From the silly to the sad, here’s everything I learnt — and everything it didn’t teach me.
Always put your hat on
When I was very young (I’m not sure how young exactly, but let’s say 6 or 7), I walked into my parents’ room to find my mother naked, holding a small round object made of rubber. Naturally, I asked what it was. She grew flustered and said it was to stop her from having a baby.
Then, she put it on her head.
I still don’t know why she did this. Perhaps it was to make me laugh or to dispel her embarrassment.
Unfortunately, though, the effect of this gesture was I assumed she was showing me how the object worked — if you put a little hat on your head, you couldn’t get pregnant.

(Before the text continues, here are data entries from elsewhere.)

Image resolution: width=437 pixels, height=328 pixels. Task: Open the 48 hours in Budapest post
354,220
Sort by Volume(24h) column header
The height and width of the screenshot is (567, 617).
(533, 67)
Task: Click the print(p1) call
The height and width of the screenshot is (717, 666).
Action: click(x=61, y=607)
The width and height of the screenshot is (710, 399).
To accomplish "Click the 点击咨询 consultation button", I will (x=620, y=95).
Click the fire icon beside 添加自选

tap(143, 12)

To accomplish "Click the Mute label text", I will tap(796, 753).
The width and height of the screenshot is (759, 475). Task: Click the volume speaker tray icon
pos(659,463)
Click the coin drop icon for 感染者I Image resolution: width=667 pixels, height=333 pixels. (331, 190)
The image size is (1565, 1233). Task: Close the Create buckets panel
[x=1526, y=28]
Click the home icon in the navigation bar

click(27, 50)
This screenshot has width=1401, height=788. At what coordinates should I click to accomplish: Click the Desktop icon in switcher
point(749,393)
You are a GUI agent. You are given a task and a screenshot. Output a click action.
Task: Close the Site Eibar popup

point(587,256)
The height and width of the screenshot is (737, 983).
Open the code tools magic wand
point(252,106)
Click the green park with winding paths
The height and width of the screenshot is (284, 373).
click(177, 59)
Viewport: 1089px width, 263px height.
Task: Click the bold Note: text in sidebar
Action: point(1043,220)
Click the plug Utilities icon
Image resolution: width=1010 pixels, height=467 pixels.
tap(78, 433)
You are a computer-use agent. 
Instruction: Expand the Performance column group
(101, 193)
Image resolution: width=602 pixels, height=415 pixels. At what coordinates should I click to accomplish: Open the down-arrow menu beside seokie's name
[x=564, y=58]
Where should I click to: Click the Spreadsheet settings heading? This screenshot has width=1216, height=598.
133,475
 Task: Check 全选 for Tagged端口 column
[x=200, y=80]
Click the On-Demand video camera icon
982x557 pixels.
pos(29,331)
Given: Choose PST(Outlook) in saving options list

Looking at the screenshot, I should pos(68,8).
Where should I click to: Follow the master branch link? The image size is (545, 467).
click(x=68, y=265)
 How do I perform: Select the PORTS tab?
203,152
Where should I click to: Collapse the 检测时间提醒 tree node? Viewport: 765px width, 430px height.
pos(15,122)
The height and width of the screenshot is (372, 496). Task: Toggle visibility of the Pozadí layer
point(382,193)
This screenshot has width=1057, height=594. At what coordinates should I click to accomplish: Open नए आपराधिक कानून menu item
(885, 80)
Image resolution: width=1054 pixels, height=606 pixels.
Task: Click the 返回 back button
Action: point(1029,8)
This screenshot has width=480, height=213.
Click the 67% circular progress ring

One of the better ideas at my school was to let girls write their questions on a slip of paper and post them anonymously into a box. The school nurse would pick these questions out at random, and answer them. I’d spent years privately trying to work out how wearing a little hat could possibly stop you getting pregnant, and now was my chance. I took a deep breath and dropped my question into the box.
A week later, ‘does wearing a rubber hat stop you getting pregnant?’ was pulled from the box, and read aloud. To her credit, the school nurse correctly identified that what was being described was, in fact, a contraceptive cap. ‘Yes,’ she replied, impressively straight-faced, ‘wearing a contraceptive cap could stop you getting pregnant.’ ‘But,’ she warned, ‘it won’t prevent STDs.’
I was more confused than ever about this mysterious headgear.
Girls don’t touch themselves
It is still astounding to me that despite the fact that it’s the safest form of sex, Ms. A never once mentioned female masturbation in sex-ed class. In fact, nobody did. Boys, we were told, had “urges”, and this was normal; by their omission from the conversation, girls, I presumed, did not.
I finally found out other girls masturbated too when I was 15. It was my birthday party, and my ever-generous parents had driven fourteen girls in a mini-van to a farm in the countryside. We swam in the little lake, made a campfire, toasted marshmallows — and admitted we had touched ourselves.
It was one of the happiest moments of my teenage years. I wasn’t bad or dirty or possessed: I was reassuringly ordinary, boring even. If only I’d found out sooner.
Getting pregnant is very easy and very bad (until it’s very difficult and very good)
According to Ms. A, you not only could get pregnant in a multitude of ways, you probably would.
During one particularly memorable class, the school nurse was wheeled in to recount the ways she’d known girls “get into trouble”. This included a boy ejaculating on a girl’s stomach, whereby the offending fluid somehow snuck its way inside her vagina and forged onwards to her womb. (Sperm, I was quick to learn, were crafty like that.)
These precautionary tales could’ve been true, but the problem was they were presented as likely rather unusual scenarios. As a consequence, I spent my late teens and early twenties completely petrified about getting pregnant. At 16 I bought and took two pregnancy tests after a boy fingered me at a party, and later, I would rush to the bathroom after sex to wash anywhere sperm might have contaminated.
I never once got pregnant.
The irony of this strikes me acutely now that I’m 34. I spent my early adulthood bombarded with cautions about how easy it was to get pregnant, how it was the worst thing that could possibly happen to me. Now, people won’t stop asking me when I’m going to have a baby and telling me how difficult it’ll be if I leave it too late.
Turns out, a woman can only get pregnant during six days of her cycle, and even then it’s only very likely on the handful of days she’s actually ovulating.
So aside from the fact that contraception isn’t currently designed to be worn as a hat, masturbation is healthy and normal, and it isn’t, after all, that easy to get pregnant, what have I learnt from my sexual miseducation?
The answer is painfully simple. We need to start being really open and honest about sex, even (and perhaps especially) with the younger generation; even (and perhaps especially) when the conversations are difficult.
Knowledge is power, and pleasure, and protection — let’s start being generous with it.